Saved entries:
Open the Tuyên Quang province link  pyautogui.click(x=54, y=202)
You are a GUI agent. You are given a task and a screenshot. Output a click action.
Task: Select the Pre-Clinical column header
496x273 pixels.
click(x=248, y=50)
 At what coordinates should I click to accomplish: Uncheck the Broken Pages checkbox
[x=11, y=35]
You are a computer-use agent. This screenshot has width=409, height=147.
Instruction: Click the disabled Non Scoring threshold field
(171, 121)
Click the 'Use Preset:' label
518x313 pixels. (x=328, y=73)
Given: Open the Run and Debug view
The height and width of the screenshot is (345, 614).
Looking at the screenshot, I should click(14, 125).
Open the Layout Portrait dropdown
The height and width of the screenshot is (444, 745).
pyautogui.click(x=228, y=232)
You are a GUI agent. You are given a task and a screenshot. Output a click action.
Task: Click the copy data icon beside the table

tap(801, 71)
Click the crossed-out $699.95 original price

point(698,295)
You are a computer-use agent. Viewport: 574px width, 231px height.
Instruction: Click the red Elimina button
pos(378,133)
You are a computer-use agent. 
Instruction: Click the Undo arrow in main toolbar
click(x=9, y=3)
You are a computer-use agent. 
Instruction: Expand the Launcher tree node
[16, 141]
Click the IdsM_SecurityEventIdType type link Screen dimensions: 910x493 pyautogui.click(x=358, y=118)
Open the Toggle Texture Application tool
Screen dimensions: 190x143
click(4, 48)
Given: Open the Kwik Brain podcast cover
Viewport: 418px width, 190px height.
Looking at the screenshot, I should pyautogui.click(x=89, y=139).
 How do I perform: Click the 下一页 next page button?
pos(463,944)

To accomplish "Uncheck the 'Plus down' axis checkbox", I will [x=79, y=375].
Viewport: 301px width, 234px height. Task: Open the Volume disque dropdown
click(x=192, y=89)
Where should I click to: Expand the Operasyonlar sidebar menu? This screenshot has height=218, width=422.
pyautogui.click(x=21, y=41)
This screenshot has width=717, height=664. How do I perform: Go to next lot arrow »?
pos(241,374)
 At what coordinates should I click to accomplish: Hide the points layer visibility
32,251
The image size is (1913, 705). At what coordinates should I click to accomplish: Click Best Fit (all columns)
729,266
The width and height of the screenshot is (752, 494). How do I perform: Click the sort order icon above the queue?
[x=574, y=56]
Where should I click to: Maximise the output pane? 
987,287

- Assignment
You are asked to transcribe the complete data exactly.

- Task response
Open the Tuyên Quang province link  pyautogui.click(x=54, y=202)
You are a GUI agent. You are given a task and a screenshot. Output a click action.
Task: Select the Pre-Clinical column header
496x273 pixels.
click(x=248, y=50)
 At what coordinates should I click to accomplish: Uncheck the Broken Pages checkbox
[x=11, y=35]
You are a computer-use agent. This screenshot has width=409, height=147.
Instruction: Click the disabled Non Scoring threshold field
(171, 121)
Click the 'Use Preset:' label
518x313 pixels. (x=328, y=73)
Given: Open the Run and Debug view
The height and width of the screenshot is (345, 614).
Looking at the screenshot, I should click(14, 125).
Open the Layout Portrait dropdown
The height and width of the screenshot is (444, 745).
pyautogui.click(x=228, y=232)
You are a GUI agent. You are given a task and a screenshot. Output a click action.
Task: Click the copy data icon beside the table

tap(801, 71)
Click the crossed-out $699.95 original price

point(698,295)
You are a computer-use agent. Viewport: 574px width, 231px height.
Instruction: Click the red Elimina button
pos(378,133)
You are a computer-use agent. 
Instruction: Click the Undo arrow in main toolbar
click(x=9, y=3)
You are a computer-use agent. 
Instruction: Expand the Launcher tree node
[16, 141]
Click the IdsM_SecurityEventIdType type link Screen dimensions: 910x493 pyautogui.click(x=358, y=118)
Open the Toggle Texture Application tool
Screen dimensions: 190x143
click(4, 48)
Given: Open the Kwik Brain podcast cover
Viewport: 418px width, 190px height.
Looking at the screenshot, I should pyautogui.click(x=89, y=139).
 How do I perform: Click the 下一页 next page button?
pos(463,944)

To accomplish "Uncheck the 'Plus down' axis checkbox", I will [x=79, y=375].
Viewport: 301px width, 234px height. Task: Open the Volume disque dropdown
click(x=192, y=89)
Where should I click to: Expand the Operasyonlar sidebar menu? This screenshot has height=218, width=422.
pyautogui.click(x=21, y=41)
This screenshot has width=717, height=664. How do I perform: Go to next lot arrow »?
pos(241,374)
 At what coordinates should I click to accomplish: Hide the points layer visibility
32,251
The image size is (1913, 705). At what coordinates should I click to accomplish: Click Best Fit (all columns)
729,266
The width and height of the screenshot is (752, 494). How do I perform: Click the sort order icon above the queue?
[x=574, y=56]
Where should I click to: Maximise the output pane? 
987,287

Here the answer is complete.